___ DATA ___
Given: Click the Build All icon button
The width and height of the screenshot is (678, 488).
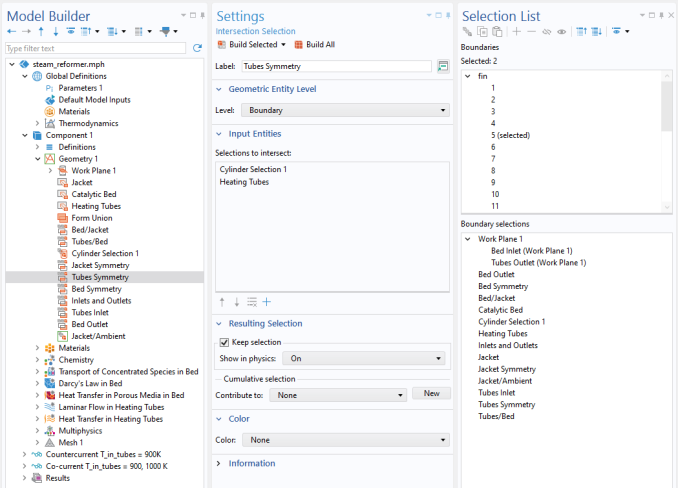Looking at the screenshot, I should coord(299,45).
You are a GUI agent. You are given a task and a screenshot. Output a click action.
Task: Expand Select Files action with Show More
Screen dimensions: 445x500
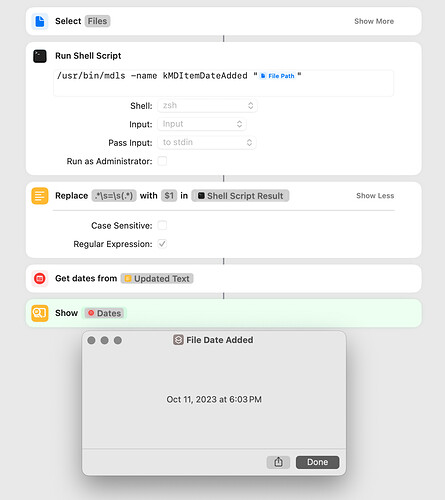pyautogui.click(x=374, y=21)
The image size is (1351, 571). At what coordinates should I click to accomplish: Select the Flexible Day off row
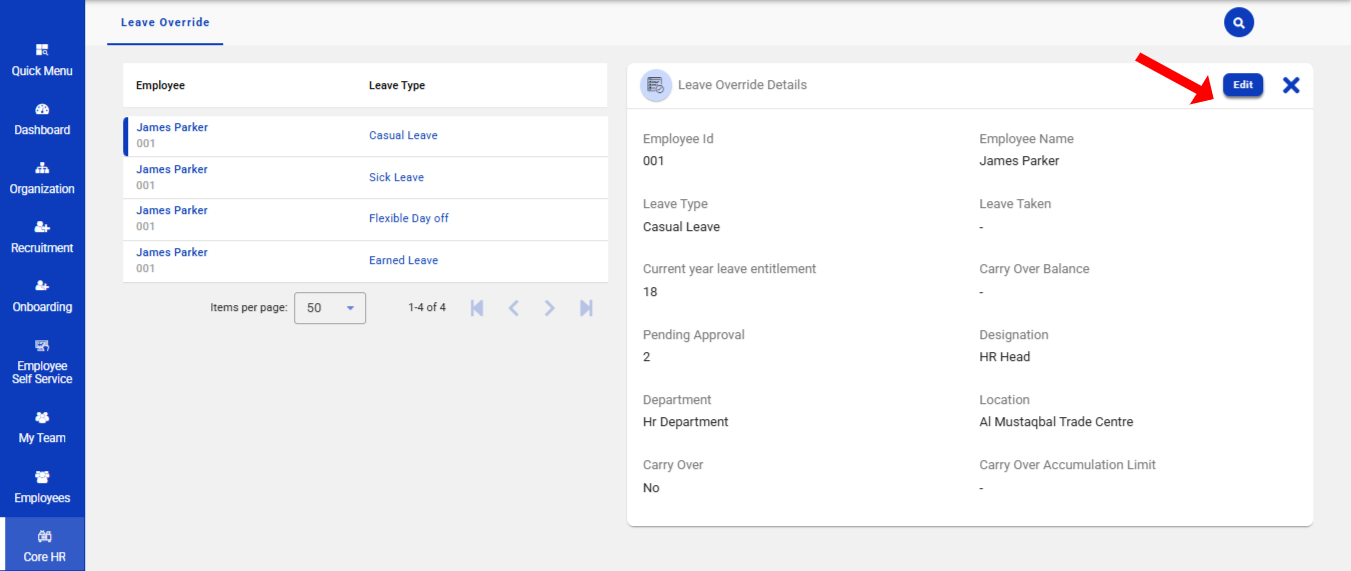click(408, 218)
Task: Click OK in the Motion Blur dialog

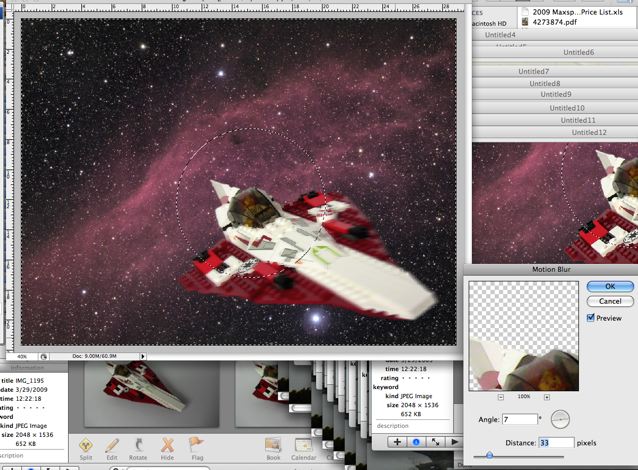Action: [610, 286]
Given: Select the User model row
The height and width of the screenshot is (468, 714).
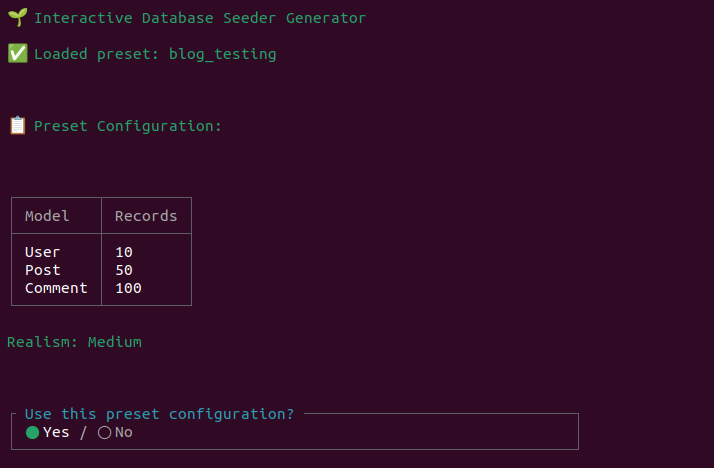Looking at the screenshot, I should [43, 252].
___
Rewrite as a numbered list the part of the entries that opens with the line containing "Task: Click OK in the Motion Blur dialog" and closes with the last line of the entries, both ends included. Skip blank lines and leave the pictures out of your answer.

1. Task: Click OK in the Motion Blur dialog
2. Action: [610, 286]
3. Given: Select the User model row
4. The height and width of the screenshot is (468, 714).
5. Looking at the screenshot, I should [43, 252].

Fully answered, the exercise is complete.